By contrast, rather than a backwoods thriller, Mother’s Day 2010 only ventures out of doors on a handful of occasions and never out of the suburbs – it is more of a home invasion thriller in which four couples are tortured by a group of white trash hicks. Two of the thugs in this film have the same names as the psychos in the original, although there are more members of the family here. Oh and Mother’s Day 2010 is a Torture Porn film that takes itself seriously and lacks any tongue-in-cheek elements.
Darren Lynn Bousman is a director almost entirely bereft of style. He is most associated with the Saw films and was the one who transformed the series into a focus around torture scenes. However, when these are removed from a film, as in 11-11-11, all that we have is a tawdry film that lacks anything of interest. With Mother’s Day, Bousman is back in his element – finding protracted ways to torture and kill people. There is a constant brutal nastiness to the film – Frank Grillo having his head bashed in with a pool ball; Briana Evigan having boiling water poured into her ears; Tony Nappo’s head being blown off with a shotgun.
The film often feels as though Darren Lynn Bousman is setting it up in order to stage Saw-like scenes where people are pushed into situations where they make nasty choices – instead of shooting two girls (Alexa Vega and A.J. Cook) who turn up at an ATM machine, Patrick Flueger forces the two of them to fight at gunpoint and promises to let the one who kills the other go free; when Jaime King is behind the wheel of the car, he forces her to run down a wounded cop; Lyriq Bent and Tony Nappo are forced to fight one another in order to choose which of their women gets killed.
The last thirty minutes of the film consists of a series of brutality scenes run over with a loud and excessively amplified score that provides constant loud slams every few seconds – all of which achieves precisely zero effect at all. There is never any more to Mother’s Day than that as a film – no tension, plot twists or character interplay. We do eventually get the characters employing the home implements against their attackers as they did in the original film – a nailgun, vegetables, a meat cleaver, a breadboard – although there is not any sense that the film here is parodying the slasher cycle.
I was never sure how Rebecca De Mornay would hold up in the central role.
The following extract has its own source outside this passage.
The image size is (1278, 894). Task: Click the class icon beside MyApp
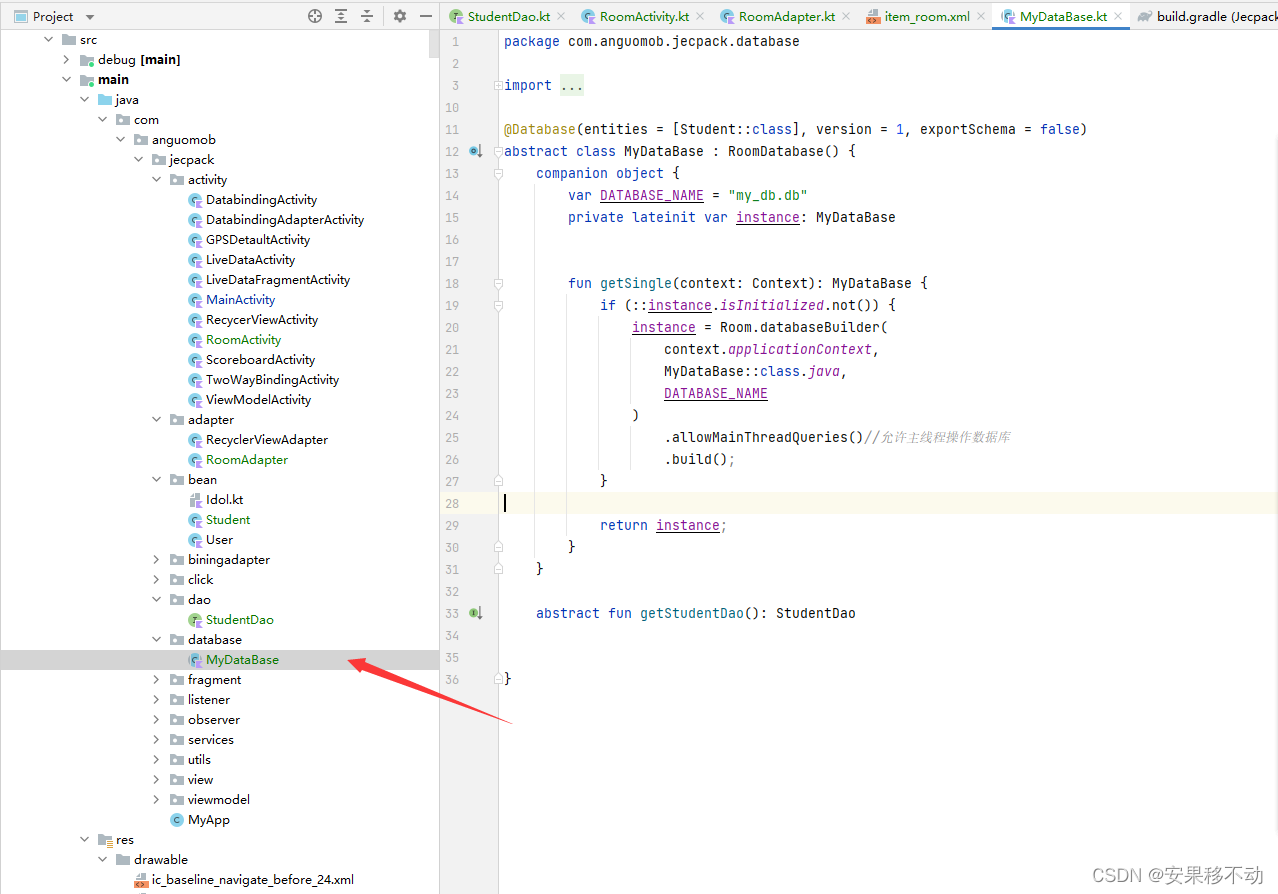(x=177, y=819)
De Mornay is an actress who came to the fore in particular in the hit Risky Business (1983) but it was her roles as a cold-blooded manipulator and/or killer in films such as And God Created Woman (1988), The Hand That Rocks the Cradle (1992), Never Talk to Strangers (1995) and episodes of The Practice (1997-2004) that she consolidated a reputation. She never became a major star and has faded away from prominence this side of the 2000s. The titular mother here is a role that classic actresses like Shelley Winters or Angie Dickinson would have had a field day with, whereas De Mornay’s tendency is less to go larger-than-life than it is to internalise and go ice cold. Nevertheless, she does well in the way that she balances between overfriendliness and an insistence on small homely graces and then without a change of tone switches to invocations of brutal nastiness.